= A Symphony of Three Orchestras =

A Symphony of Three Orchestras is an orchestra composition by the American composer Elliott Carter. The work was commissioned by the New York Philharmonic through a grant from the National Endowment for the Arts. It was composed from June through December 1976 and was first performed in New York City on February 17, 1977 by the New York Philharmonic under the conductor Pierre Boulez. The composition is dedicated to Boulez and the New York Philharmonic.

==Composition==
A Symphony of Three Orchestras has a duration of roughly 17 minutes and is composed in a single movement. The work was inspired by the beginning of Hart Crane's poem The Bridge as it describes New York Harbor and the Brooklyn Bridge.

===Instrumentation===
The work is scored for a large orchestra divided into three ensembles. The first ensemble comprises three horns, three trumpets, two trombones, bass trombone, tuba, timpani, and strings (7-8 desks of violins, 3-4 desks of violas, 2-3 desks of cellos, and 1-2 desks of basses). The second ensemble comprises two clarinets (doubling bass clarinet), E-flat clarinet, 2 percussionists (playing vibraphone, chimes, xylophone, marimba, long drum or tabor, and floor tom), piano and strings (2 desks of violins, 2-3 desks of cellos, and one desk of basses). The third ensemble comprises two flutes, piccolo, two oboes, cor anglais, two bassoons, contrabassoon, two horns, one percussionist (playing anvil, bell tree, 2 suspended cymbals, 2 snare drums, tambourine and 2 tam-tams), and strings (7-8 desks of violins, 3-4 desks of violas, and 1-2 desks of basses).

==Reception==
The composition has been praised by musicians and critics alike.
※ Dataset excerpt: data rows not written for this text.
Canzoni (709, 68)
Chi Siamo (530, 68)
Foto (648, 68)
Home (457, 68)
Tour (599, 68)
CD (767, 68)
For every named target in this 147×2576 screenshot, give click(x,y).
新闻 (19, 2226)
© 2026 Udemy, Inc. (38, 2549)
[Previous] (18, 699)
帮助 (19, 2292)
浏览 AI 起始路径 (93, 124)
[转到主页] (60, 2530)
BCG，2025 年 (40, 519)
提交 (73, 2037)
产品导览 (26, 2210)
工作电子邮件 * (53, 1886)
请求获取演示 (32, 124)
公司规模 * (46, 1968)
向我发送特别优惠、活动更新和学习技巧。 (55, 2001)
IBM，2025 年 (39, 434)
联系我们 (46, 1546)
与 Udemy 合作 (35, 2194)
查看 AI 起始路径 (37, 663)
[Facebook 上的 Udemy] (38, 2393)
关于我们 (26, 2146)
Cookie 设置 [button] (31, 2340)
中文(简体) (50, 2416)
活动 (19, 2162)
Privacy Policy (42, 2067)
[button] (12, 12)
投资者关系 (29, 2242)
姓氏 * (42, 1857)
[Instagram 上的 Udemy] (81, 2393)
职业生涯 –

The cellist Fred Sherry (who performed the first recording of Carter's Cello Concerto) described A Symphony of Three Orchestras as one of three Carter pieces he would "recommend to every music lover," including his Concerto for Orchestra and Symphonia: sum fluxae pretium spei. The music critic Tim Page of The Washington Post wrote, "It makes its strongest impression in concert, where one may listen to each ensemble playing its own allotted music, then combining with the other ensembles to create a cumulative whole."